> Exercise: Reproduce, character for character, the stretch of the material from the line containing "Viewport: 1270px width, 952px" through the line containing "Action: (250, 207)", including both of those lines.
===== Recorded information
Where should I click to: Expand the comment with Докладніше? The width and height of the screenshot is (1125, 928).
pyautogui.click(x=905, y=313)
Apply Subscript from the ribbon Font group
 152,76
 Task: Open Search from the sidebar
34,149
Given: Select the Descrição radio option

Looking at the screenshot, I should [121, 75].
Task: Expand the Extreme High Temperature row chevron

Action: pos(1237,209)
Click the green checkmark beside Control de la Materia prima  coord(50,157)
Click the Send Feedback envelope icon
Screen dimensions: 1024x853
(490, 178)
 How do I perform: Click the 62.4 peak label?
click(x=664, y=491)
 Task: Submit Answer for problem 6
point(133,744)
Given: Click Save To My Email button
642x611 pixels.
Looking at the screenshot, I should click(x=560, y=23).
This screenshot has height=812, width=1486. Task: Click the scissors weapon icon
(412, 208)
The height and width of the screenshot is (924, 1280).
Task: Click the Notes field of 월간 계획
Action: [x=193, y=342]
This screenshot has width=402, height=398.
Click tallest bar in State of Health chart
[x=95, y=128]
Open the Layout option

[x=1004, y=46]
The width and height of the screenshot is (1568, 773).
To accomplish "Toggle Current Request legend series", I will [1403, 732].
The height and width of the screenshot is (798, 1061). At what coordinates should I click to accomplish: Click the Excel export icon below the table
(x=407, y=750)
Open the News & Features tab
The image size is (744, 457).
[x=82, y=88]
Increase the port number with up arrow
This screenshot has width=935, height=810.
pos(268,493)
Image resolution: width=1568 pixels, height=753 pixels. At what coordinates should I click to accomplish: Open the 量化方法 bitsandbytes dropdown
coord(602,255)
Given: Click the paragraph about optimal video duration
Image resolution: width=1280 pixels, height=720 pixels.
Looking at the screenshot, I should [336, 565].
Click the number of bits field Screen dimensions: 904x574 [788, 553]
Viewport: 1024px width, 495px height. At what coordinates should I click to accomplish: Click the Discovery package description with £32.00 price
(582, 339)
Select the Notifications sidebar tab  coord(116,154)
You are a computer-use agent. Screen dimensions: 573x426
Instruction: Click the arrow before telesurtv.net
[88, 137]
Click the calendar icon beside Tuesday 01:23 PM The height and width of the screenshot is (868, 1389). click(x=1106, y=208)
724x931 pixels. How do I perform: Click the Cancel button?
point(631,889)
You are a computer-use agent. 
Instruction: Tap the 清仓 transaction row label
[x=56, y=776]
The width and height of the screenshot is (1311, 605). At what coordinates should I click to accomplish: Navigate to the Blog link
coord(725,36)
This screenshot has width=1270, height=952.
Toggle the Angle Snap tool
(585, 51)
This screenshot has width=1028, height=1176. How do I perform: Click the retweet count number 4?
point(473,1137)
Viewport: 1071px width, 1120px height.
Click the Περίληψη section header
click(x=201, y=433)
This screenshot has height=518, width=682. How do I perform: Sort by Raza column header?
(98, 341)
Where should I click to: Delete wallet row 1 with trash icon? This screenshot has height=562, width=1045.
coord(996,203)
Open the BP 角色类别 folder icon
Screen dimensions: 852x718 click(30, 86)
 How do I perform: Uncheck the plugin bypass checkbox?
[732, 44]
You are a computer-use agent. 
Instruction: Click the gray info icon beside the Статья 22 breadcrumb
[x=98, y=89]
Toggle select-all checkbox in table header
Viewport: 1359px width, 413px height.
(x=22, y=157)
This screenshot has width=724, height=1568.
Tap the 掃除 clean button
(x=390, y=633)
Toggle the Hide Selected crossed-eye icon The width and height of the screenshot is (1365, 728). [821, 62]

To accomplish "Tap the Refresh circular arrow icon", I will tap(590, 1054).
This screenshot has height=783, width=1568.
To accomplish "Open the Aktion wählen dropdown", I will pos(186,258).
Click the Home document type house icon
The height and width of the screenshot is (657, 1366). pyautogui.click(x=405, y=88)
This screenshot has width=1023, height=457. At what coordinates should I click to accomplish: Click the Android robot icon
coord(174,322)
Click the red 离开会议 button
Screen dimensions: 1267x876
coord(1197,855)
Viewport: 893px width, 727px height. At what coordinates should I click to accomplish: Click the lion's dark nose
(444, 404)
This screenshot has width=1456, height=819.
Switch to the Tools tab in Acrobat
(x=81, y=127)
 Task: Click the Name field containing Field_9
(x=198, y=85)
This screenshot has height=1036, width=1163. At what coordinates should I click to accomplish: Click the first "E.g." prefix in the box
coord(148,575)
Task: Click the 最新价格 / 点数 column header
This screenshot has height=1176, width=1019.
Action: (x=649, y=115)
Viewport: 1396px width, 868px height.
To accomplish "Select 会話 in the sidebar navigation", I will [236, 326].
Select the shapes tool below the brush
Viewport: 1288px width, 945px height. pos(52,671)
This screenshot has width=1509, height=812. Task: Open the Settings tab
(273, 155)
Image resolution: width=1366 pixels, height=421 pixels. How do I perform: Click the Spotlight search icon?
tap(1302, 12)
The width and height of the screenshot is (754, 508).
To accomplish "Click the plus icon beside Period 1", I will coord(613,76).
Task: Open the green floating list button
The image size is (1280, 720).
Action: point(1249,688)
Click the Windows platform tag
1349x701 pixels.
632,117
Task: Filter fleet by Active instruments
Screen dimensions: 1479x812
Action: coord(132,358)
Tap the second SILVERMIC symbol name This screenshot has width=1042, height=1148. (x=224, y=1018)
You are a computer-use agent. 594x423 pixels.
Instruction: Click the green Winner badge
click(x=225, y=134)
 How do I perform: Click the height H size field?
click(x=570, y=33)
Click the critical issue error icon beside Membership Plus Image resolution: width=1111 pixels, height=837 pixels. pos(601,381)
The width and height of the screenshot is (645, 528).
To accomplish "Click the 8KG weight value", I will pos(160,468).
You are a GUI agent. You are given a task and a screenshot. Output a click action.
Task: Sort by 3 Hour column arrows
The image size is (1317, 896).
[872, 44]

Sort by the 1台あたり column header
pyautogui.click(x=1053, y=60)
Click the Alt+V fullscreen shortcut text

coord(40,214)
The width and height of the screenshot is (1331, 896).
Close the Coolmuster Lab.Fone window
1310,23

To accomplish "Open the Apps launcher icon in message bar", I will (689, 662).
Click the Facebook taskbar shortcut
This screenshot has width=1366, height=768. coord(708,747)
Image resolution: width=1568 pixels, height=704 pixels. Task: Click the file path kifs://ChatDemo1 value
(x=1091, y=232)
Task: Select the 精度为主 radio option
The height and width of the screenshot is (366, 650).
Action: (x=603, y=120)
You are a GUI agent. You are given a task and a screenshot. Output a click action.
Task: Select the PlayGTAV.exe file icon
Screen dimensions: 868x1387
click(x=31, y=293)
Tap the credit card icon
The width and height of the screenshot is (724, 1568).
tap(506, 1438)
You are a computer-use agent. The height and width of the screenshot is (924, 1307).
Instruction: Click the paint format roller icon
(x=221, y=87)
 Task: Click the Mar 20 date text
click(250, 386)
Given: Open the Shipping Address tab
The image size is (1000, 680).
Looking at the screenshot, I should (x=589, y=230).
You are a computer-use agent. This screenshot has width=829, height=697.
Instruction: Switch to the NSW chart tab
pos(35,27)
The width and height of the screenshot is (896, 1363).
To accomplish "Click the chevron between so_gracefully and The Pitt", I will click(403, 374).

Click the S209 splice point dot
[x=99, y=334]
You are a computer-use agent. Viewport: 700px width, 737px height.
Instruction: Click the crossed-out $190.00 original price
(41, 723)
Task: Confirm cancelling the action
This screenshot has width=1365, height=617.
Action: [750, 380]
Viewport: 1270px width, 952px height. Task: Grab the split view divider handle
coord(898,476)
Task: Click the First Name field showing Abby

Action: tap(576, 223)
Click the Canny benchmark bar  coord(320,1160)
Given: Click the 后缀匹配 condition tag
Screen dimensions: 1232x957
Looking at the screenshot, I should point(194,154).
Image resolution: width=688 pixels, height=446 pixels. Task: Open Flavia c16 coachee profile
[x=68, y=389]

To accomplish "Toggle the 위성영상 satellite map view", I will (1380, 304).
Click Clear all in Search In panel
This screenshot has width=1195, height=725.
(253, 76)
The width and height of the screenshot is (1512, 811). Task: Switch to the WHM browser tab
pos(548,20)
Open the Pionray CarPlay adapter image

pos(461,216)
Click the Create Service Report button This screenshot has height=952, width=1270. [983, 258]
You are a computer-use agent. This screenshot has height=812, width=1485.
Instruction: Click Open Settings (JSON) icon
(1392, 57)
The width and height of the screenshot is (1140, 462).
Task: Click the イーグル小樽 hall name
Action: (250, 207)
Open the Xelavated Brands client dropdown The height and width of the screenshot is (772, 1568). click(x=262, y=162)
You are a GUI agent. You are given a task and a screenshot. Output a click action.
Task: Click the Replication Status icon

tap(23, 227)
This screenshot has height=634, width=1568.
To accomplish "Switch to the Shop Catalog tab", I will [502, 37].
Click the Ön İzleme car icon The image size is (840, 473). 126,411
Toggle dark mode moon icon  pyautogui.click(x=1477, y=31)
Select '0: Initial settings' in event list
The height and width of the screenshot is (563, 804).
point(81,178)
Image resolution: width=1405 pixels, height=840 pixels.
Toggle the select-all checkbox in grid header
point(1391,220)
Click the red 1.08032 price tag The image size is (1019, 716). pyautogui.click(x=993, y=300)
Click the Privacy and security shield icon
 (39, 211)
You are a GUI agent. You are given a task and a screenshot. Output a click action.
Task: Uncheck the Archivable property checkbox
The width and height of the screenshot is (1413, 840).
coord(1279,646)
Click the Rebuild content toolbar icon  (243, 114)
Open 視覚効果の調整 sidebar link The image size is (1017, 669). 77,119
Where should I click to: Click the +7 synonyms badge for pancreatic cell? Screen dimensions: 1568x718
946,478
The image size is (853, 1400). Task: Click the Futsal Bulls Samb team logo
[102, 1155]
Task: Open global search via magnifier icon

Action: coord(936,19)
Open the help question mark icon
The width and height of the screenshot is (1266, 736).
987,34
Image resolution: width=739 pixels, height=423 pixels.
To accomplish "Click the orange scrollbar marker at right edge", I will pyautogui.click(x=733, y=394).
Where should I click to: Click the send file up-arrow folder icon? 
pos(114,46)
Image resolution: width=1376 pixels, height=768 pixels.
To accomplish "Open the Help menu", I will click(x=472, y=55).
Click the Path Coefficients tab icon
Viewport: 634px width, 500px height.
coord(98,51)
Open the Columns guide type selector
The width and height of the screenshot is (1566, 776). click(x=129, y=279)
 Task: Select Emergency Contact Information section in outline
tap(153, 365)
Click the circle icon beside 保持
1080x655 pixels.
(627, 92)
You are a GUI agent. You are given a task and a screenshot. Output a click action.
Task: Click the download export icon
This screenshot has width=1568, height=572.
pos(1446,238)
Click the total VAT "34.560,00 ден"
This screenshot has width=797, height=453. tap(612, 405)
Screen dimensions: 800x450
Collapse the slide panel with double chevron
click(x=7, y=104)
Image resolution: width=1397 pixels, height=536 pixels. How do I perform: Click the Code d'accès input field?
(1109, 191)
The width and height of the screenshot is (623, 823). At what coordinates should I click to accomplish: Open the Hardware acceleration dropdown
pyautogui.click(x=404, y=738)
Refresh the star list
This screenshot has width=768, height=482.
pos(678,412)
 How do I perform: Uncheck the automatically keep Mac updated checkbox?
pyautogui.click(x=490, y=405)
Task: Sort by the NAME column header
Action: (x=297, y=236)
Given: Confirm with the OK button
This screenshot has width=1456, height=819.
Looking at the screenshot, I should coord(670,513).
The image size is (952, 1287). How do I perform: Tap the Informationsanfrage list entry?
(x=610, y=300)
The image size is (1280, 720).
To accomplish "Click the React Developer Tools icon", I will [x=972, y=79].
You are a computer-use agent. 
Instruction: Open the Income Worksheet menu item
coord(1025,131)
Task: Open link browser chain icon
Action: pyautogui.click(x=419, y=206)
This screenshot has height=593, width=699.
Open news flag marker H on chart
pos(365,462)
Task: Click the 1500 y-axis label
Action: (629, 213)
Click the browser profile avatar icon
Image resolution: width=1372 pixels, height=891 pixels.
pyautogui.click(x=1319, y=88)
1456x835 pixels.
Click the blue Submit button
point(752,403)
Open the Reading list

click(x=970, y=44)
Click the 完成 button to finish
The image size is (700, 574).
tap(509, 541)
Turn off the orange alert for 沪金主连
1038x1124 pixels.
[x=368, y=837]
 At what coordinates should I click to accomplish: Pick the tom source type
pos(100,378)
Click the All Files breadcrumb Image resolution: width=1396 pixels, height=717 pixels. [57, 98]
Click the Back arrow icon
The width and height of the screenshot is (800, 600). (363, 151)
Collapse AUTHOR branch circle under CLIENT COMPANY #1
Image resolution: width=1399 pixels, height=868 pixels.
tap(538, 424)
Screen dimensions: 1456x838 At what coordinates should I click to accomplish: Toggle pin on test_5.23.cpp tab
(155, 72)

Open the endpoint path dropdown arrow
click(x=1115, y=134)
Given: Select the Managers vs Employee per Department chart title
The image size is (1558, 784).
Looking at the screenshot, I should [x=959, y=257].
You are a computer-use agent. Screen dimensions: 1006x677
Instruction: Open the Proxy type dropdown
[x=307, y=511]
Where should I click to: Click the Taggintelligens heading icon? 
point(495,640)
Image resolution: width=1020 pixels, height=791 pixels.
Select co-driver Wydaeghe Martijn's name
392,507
==========
> Output of the task:
Viewport: 1270px width, 952px height. Task: Grab the split view divider handle
coord(898,476)
Task: Click the First Name field showing Abby

Action: tap(576, 223)
Click the Canny benchmark bar  coord(320,1160)
Given: Click the 后缀匹配 condition tag
Screen dimensions: 1232x957
Looking at the screenshot, I should point(194,154).
Image resolution: width=688 pixels, height=446 pixels. Task: Open Flavia c16 coachee profile
[x=68, y=389]

To accomplish "Toggle the 위성영상 satellite map view", I will (1380, 304).
Click Clear all in Search In panel
This screenshot has width=1195, height=725.
(253, 76)
The width and height of the screenshot is (1512, 811). Task: Switch to the WHM browser tab
pos(548,20)
Open the Pionray CarPlay adapter image

pos(461,216)
Click the Create Service Report button This screenshot has height=952, width=1270. [983, 258]
You are a computer-use agent. This screenshot has height=812, width=1485.
Instruction: Click Open Settings (JSON) icon
(1392, 57)
The width and height of the screenshot is (1140, 462).
Task: Click the イーグル小樽 hall name
Action: (250, 207)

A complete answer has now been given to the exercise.